Selected text ::
Ringgit Depreciation Encourages Bond Investors. The ringgit's depreciation might encourage new investors in the bond market, says Malaysia University of Science and Technology (MUST), Dean of Business, Dr. Yeah Kim Leng. He said new investors should grab the temporary opportunity in the weaker ringgit environment as it offered a cheap entrance point to the bond market. "Malaysia just needs to ensure it has the credible policy. Maintaining consistencies in policies are key, because investors want a predictable environment," said Dr. Yeah after the Asian Development Bank presented its latest Asia Bond Monitor report. (Bernama)

 

Asia

China June Factory Activity Shows Signs of Stabilisation. Two private surveys on Tuesday suggest China’s economy may be regaining some momentum. The HSBC/Markit Flash China Manufacturing Purchasing Managers' Index edged up to 49.6 in June, a three-month high, from 49.2, but remained below the 50 mark which separates contraction from expansion. New orders returned to positive territory at 50.3 and new export orders fell at a much slower pace. The China Beige Book quarterly survey painted a much rosier picture, describing a "broad-based recovery" in the second quarter, led primarily by provinces in China's interior. Authors of the report said the two events that stood out were a “welcome resurgence in retail” and a “rebound in property.” (Bloomberg)

Japan Manufacturing PMI Falls in June. Japanese manufacturing activity contracted slightly in June as new orders fell and output growth slowed in a sign the economy may have lost some momentum. The Markit/JMMA flash Japan Manufacturing Purchasing Managers Index fell to a seasonally adjusted 49.9 in June from a final 50.9 in May. The output index fell to a preliminary 50.5 in June, following 51.9 in the previous month. New orders fell to a preliminary 49.4 from 50.9 in May. But new export orders rose to 53.6 from a final 50.6 in the previous month. That marked the fastest expansion in four months, suggesting overseas demand is starting to gather strength. (Bloomberg)

India to More Than Double Capital Injection in State Banks to $3 Billion. India plans to inject about $3 billion into state-owned banks this fiscal year in a push to boost capital and help lenders meet the global Basel III regulatory requirements, Finance Secretary Rajiv Mehrishi said. The planned capital infusion into the state lenders, which account for more than 70% of all outstanding bank loans, is more than double an earlier estimate of 79.4 billion rupees ($1.25 billion) made in the government's budget for this fiscal year. It was unclear, however, what impact the increased funding would have on the fiscal deficit, which the government has targeted at 3.9% of GDP. (Reuters)

Dataset content ::
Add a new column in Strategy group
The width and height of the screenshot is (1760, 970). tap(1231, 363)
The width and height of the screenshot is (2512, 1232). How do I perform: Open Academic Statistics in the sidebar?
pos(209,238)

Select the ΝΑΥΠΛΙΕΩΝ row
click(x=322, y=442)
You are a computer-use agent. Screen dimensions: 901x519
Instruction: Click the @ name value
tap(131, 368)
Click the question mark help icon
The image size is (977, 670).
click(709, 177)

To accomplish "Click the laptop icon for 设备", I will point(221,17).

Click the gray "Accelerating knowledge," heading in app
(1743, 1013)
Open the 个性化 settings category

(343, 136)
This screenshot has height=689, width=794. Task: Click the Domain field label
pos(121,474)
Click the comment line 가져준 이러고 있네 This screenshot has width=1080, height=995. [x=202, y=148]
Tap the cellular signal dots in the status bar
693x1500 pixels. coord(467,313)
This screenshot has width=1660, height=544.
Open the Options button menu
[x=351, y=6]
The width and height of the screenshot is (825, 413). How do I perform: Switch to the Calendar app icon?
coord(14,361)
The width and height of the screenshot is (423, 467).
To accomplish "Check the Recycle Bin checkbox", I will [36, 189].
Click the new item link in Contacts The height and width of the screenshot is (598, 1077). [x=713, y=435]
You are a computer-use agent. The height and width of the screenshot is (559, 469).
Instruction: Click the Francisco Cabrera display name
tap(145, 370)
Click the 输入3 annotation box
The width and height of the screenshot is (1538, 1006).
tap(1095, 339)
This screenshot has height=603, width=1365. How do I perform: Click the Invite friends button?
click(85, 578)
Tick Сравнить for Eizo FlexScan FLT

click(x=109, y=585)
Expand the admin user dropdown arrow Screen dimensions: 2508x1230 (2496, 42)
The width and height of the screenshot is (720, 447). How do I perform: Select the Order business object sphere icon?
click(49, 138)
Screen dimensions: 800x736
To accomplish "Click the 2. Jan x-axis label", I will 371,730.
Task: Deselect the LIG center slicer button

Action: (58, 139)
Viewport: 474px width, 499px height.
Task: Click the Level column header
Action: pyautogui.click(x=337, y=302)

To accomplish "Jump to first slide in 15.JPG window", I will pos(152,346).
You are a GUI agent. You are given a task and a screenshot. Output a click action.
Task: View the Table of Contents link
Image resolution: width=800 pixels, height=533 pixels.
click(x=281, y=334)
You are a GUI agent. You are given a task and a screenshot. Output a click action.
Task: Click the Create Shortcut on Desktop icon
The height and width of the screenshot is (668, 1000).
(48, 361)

Exercise requirements ::
Pick up the Asian economic news digest after its last item, on India's capital injection into state banks, and continue it.

Output below ::
India Unveils Plan to Boost Cashless Economy. India has unveiled plans to cut transaction costs for electronic payments, as part of Prime Minister Narendra Modi's drive to pull more people into the formal economy and boost public revenue. India is among the most cash-intensive economies in the world, with a cash-to-GDP ratio of 12%, almost four times that of markets such as Brazil and South Africa, global payments company MasterCard estimates. Many small Indian businesses and consumers now prefer cash, to avoid high transaction costs of up to 3% on electronic payments, as well as to escape sales tax. (Reuters)

Taiwan May Export Order Slump Deepens Gloom for Tech Demand. Taiwan's export orders in May fell at their fastest pace in more than two years, darkening the outlook for global technology demand that will likely hurt the island's technology exports. The worse-than-expected 5.9% annual decline in May came against expectations for a smaller 0.65% fall and is more than the 4% slide in April. May's drop was the worst since March 2013. Taiwan's orders are seen as a leading indicator of demand for Asia's exports and for hi-tech gadgets. (Reuters)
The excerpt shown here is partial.